“I must admit, you two have been quite impressive. Your reputation is certainly well earned. It was very clever of you two, slipping in the sewers behind those rat catchers, using them as a decoy. It was also intelligent of you to send that note causing me to direct you right to the princess, but your genius ended there. You see, I can kill you whenever I want, but I want you alive. I need at least one person to execute. The mob will insist on that. In a few moments, Wylin and a dozen guards will come up here, and you will be taken to the stake. Meanwhile, your friend, whom you are sure is rescuing Arista, will be the instrument of her death and his as well. You could run and warn him, but oh—that’s right—you are keeping me at bay, aren’t you?”
Braga grinned evilly and attacked again.
Royce reached a door at the end of the hall and was not surprised to find it locked. He pulled his tools from his belt. The lock was traditional, and he had no trouble picking it. The door swung open, but immediately Royce knew something was wrong. He felt, more than heard, a click as the door pulled back. His instincts told him something was not right. He looked up the spiral stairs that disappeared around the circle of the tower. Nothing looked amiss, but years of experience told him otherwise.
He tentatively put a foot on the first step and nothing happened. He moved to the second, and the third, inching his way up. Listening for any telltale sounds, he searched for wires, levers, or loose tiles. Everything appeared safe. Behind him down the hallway, he could hear the faint sounds of swordplay as Hadrian entertained the archduke. He needed to hurry.
He moved up five more steps. There were small windows, no more than three feet tall and only a foot wide, just enough to allow light to pass through, but nothing else. The brilliant wintry sun revealed the staircase in a colorless brilliance. Weight, rather than mortar, held the smooth stone walls together. The steps were likewise made of solid blocks of stone also fitted with amazing artisanship so that a sheet of parchment could not slip between the cracks.
Royce moved up to the sixth step, and as he shifted his weight to the higher stone block, the tower shook. In reaction, he instinctively started to step back and then it happened. The previous five steps collapsed. They broke and fell out of sight into an abyss below him. Royce shifted his weight forward again just in time to avoid falling to his death and took another off balance step upward. The moment he did, the previous step broke away and fell. The tower rumbled again.
“Your first mistake was picking the lock,” Magnus told him.
Royce could hear the dwarf’s voice from the doorway below. When he turned, he could see the dwarf standing just outside the door in the castle corridor. He stood there, spinning a door key tied to a string around his index finger, winding and unwinding it. He absently stroked the hair of his beard.
“If you open the door without using the key, it engages the trap,” Magnus explained with a grin.
The dwarf began to pace slowly before the open door like a professor addressing a class. “You can’t jump the hole you made to get back here. It’s already too far. And, in case you are wondering, the bottom is a long way down. You started climbing this tower on the sixth floor of the castle, and the base of the tower extends to the bedrock below the foundation. I also added plenty of jagged rocks at the bottom, just for fun.”
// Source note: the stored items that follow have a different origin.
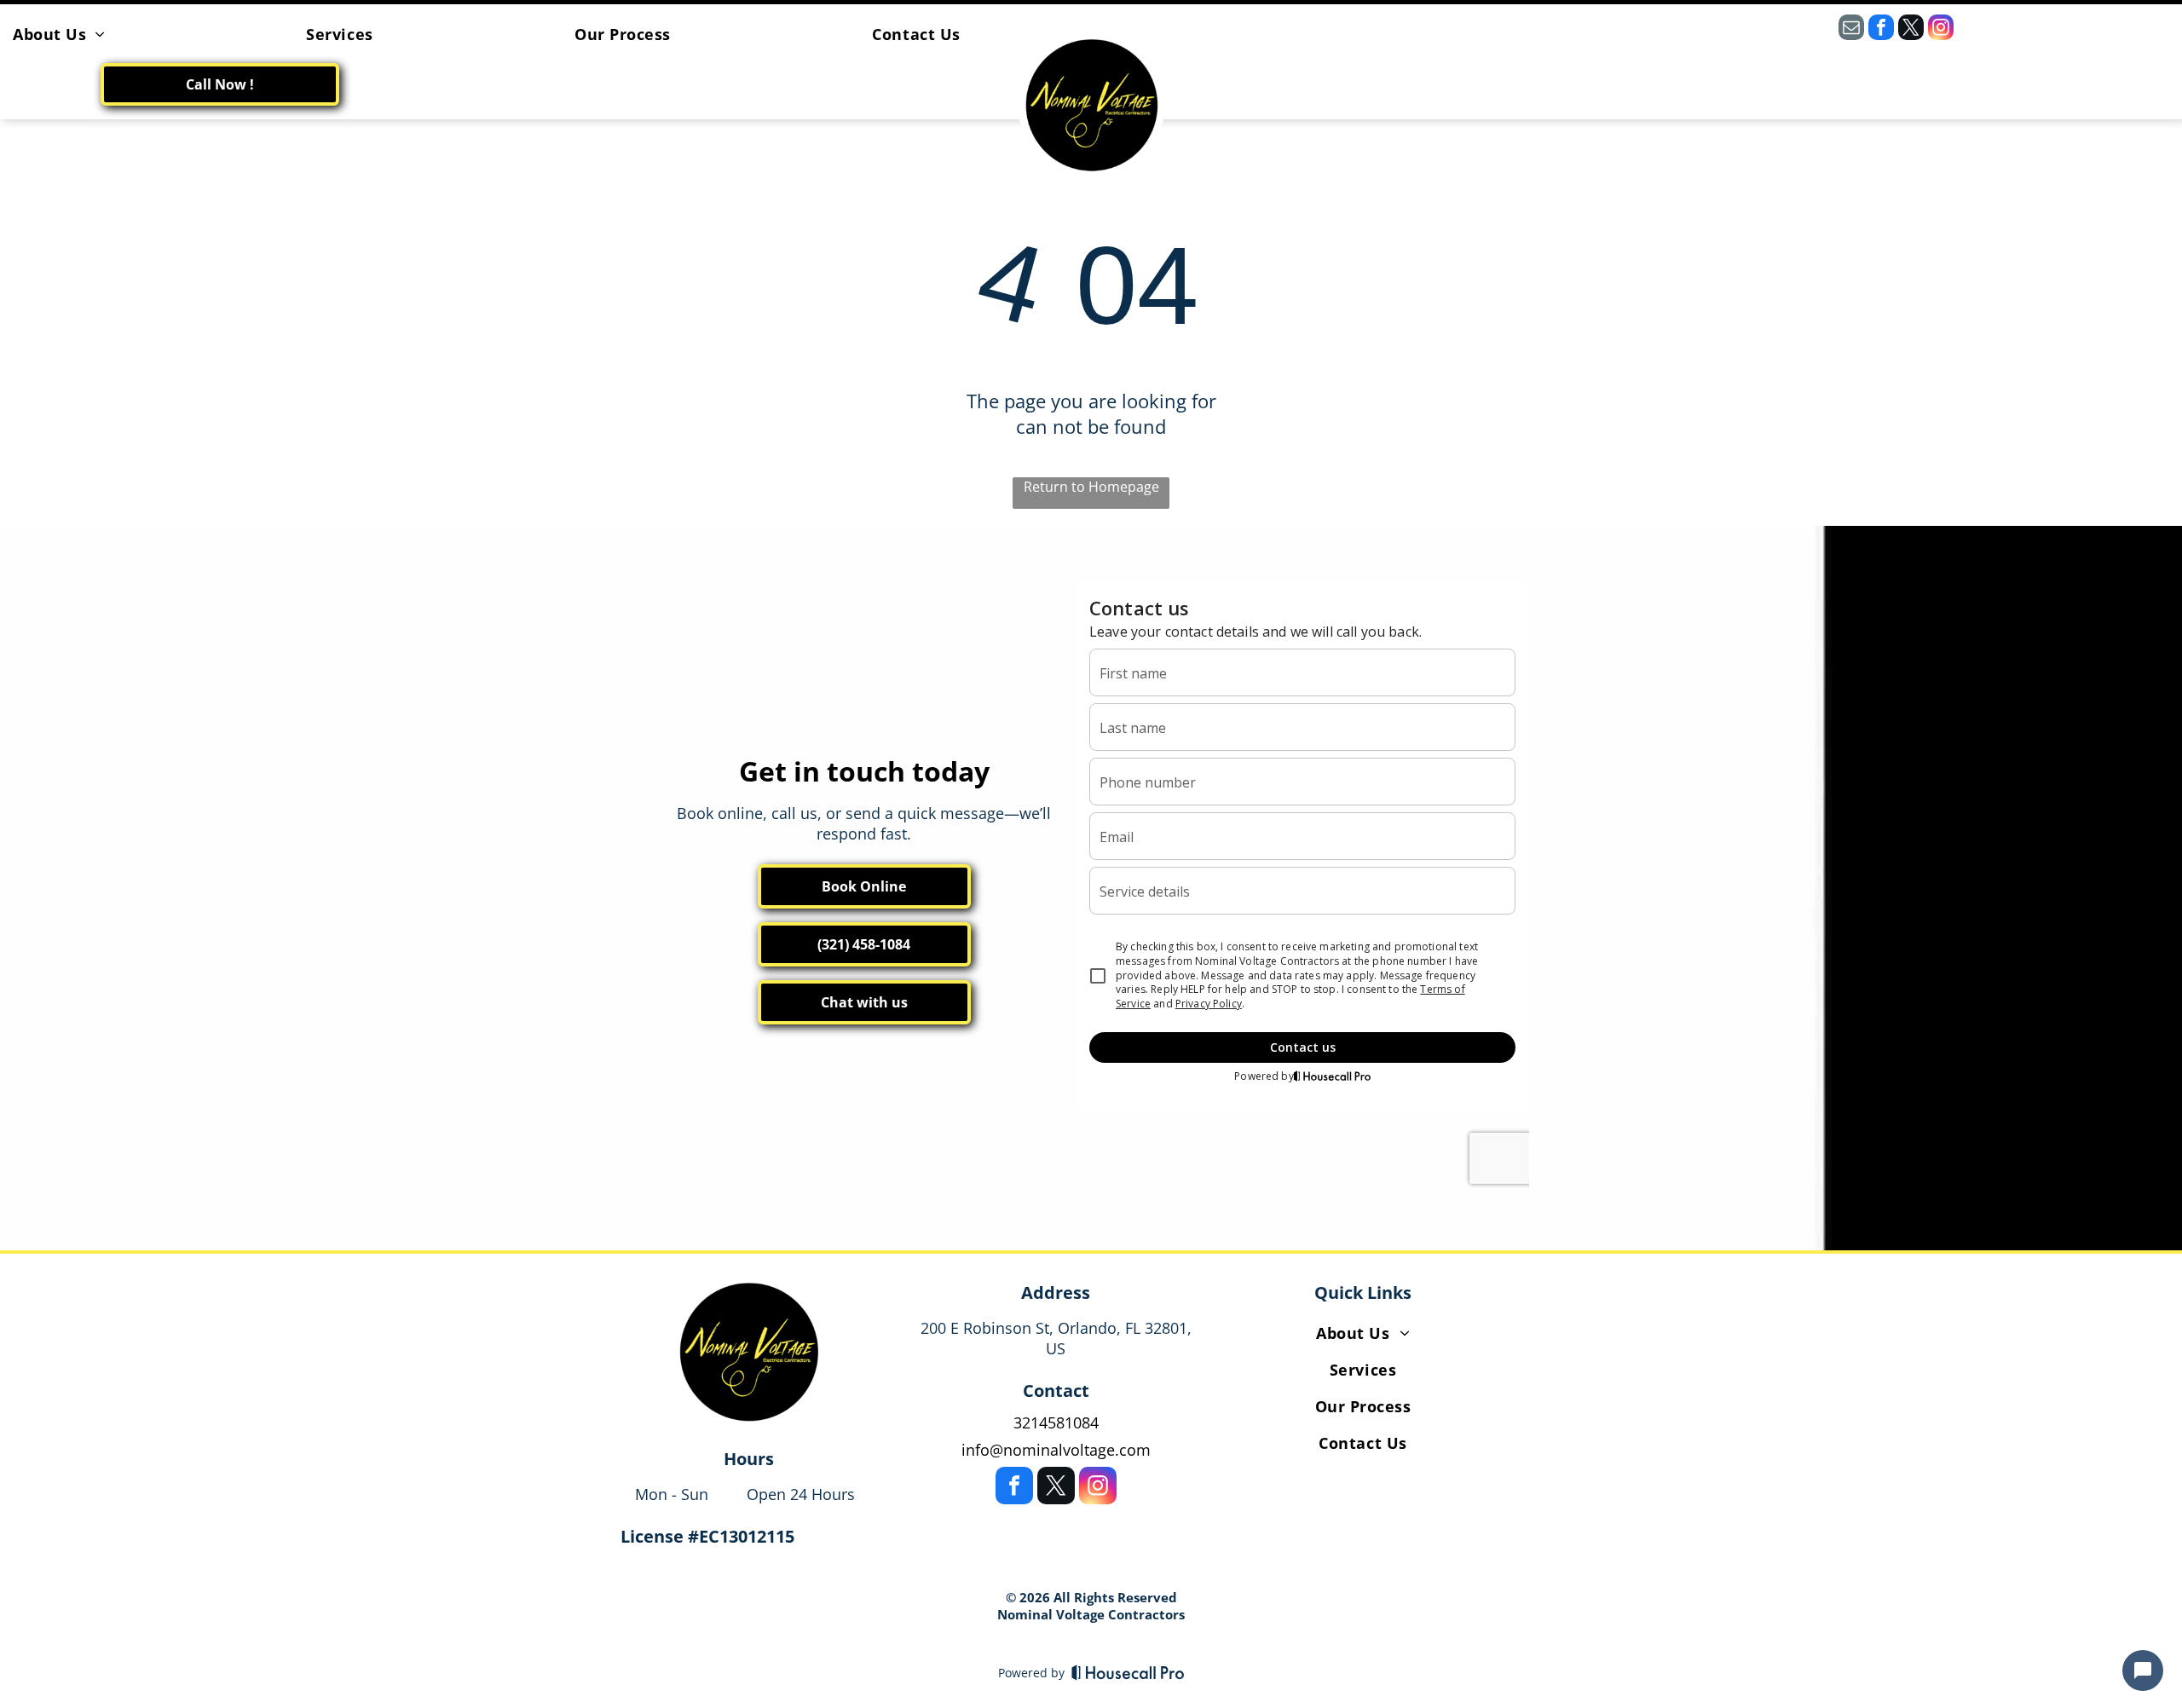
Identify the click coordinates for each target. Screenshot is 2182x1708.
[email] (1851, 29)
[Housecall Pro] (1128, 1672)
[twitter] (1911, 29)
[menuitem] (59, 33)
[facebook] (1881, 29)
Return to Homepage (1091, 486)
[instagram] (1941, 29)
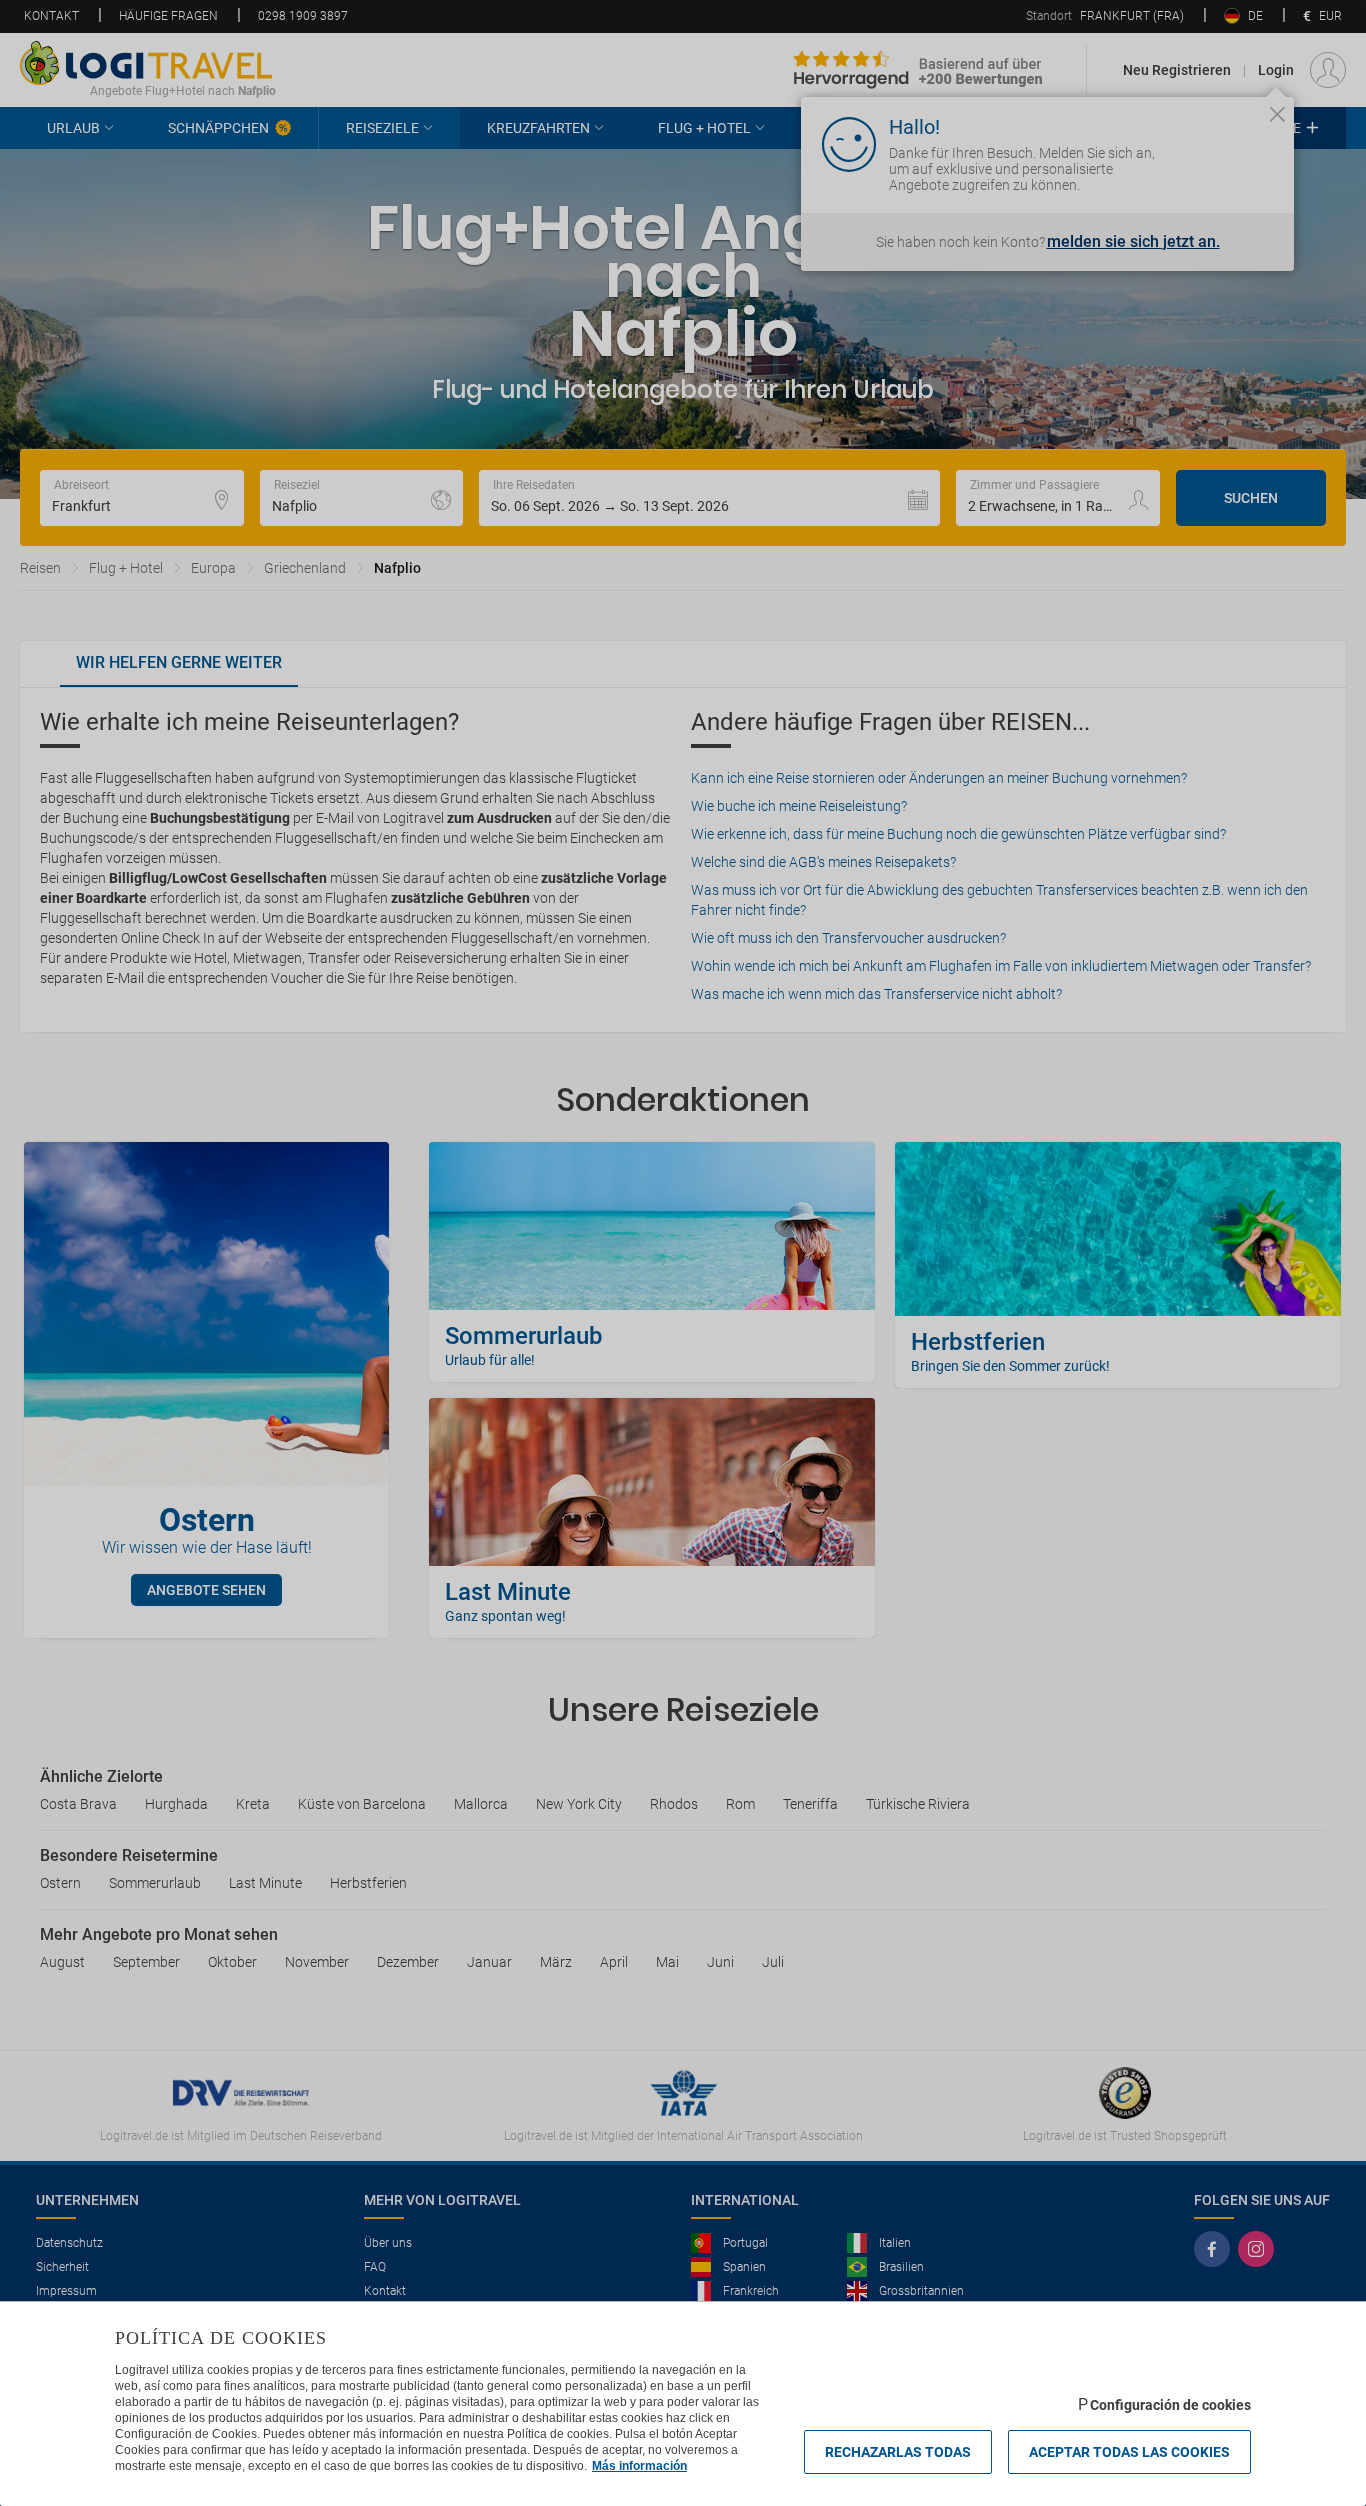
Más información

“You made this?” Royce asked.
“Of course, well—not the tower, it was here already. I spent the last half-year hollowing it out like a stone-eating termite.” He grinned and flashed his eyes. “There’s very little stone left in it. All those very solid looking blocks of rock you see are parchment-thin. I left just the right amount of structure in place. The inside looks like a spider web made of stone rather than thread. Tiny strands of rock in a latticework of a classic crystalline matrix—strong enough to hold the tower up, but extremely fragile if the right thread is broken.”
“And I take it each time I take a step up, the previous one will fall?”